Apple’s first budget laptop was the iBook. It was $1,600.
Apple
As a graduate student in 1992, I bought a PowerBook 160 to replace my Mac SE. It cost $2,400, equivalent to more than $5,000 today. I loved that thing, and I did end up using it for years in all sorts of places, even writing stories while riding BART trains through the Bay Area.
The high cost of Mac laptops meant that even lower-end models were aimed more at a professional audience, the equivalent of today’s MacBook Pros. It was only when Steve Jobs returned to Apple and drew his famous four-quarter product grid that things got really interesting.
That grid separated the Mac into four product categories, divided by audience (pro, consumer) and type (desktop, laptop). The pro desktop was the Power Mac. The consumer desktop was the iMac. The pro laptop was the PowerBook. So what was the consumer laptop?? Jobs smiled and moved right along with his presentation.
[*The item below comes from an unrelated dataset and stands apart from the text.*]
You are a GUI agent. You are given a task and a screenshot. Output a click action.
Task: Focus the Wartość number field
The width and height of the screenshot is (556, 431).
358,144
Only later, at Macworld Expo in 1999, did Jobs unveil his consumer laptop: the iBook. It cost $1,600, which was better than what I had paid for my PowerBook, at least! The original iBooks were aggressive with color–you could get them in tangerine and blueberry, and later in indigo and key lime. They were also big, weirdly shaped, and (in my opinion) completely adorable. I bought one for my mom.
But if you look at it objectively, it’s hard not to label the original iBook a failure. Not only did Apple replace it with a much more conventionally-shaped iBook just two years later, but it came only in white, ending the era of truly colorful Mac laptops forever. (Until now!) That iBook started at $1,299, a record low for a Mac laptop.
The MacBook Air was never really cheap, but it sold like it was.
Jason Cross/Foundry
With the Intel transition, the iBook became the MacBook, and it was a perennial favorite of Mac users, especially students. But in the 2010s, it faded away, replaced in our hearts by the MacBook Air, which transformed from a pricey ultraportable into the heart of Apple’s affordable laptop line.
After a shaky few years in the mid-2010s–Apple stopped updating the Air and released a Retina MacBook that was overpriced and underpowered–the Air finally got a Retina display and, a few years later, went into overdrive with the release of the M1 MacBook Air.
In the 2020s, the Air has settled into the sweet spot in Apple’s product lineup. Starting at $999 or $1,099 for most of the modern era, it’s become the top-selling Mac.
And yet… while $999 is a far cry from what I paid for my first PowerBook, it’s also not that close to the $500 laptop Jobs said Apple couldn’t build. Which left some room down there for another laptop, if Apple could swing it.
The Neo era?
This brings us back to the MacBook Neo. It’s got colors not seen since the original iBook (including one of the original colors, indigo), but its styling is pure 2020s Apple.
The MacBook Neo will remind longtime Mac users of the iBook colors.
Michael Simon / Foundry
What has changed since 2008, when Jobs said Apple couldn’t make a $500 laptop that wasn’t junk? So much. But in particular, Apple has become incredibly efficient with its manufacturing techniques, including being perhaps one of the companies with the most knowledge of how to shape aluminum to its will.
For me, though, the final catalyst is Apple silicon. One of the reasons the original MacBook Air and the mid-2010s Retina MacBook failed is because they were sorely underpowered. Apple’s chips were designed to work in small portable devices like iPhones, and it turned out that they translated perfectly to the Mac.
Today’s iPhone chips are so capable, they’re as fast as the M1 was a few years ago. And so Apple saw an opening: there was room for a Mac laptop to exist, powered not by an M-series chip, but by a chip designed to power an iPhone. That’s one of the reasons the MacBook Neo can exist at a price no Mac laptop has come close to before.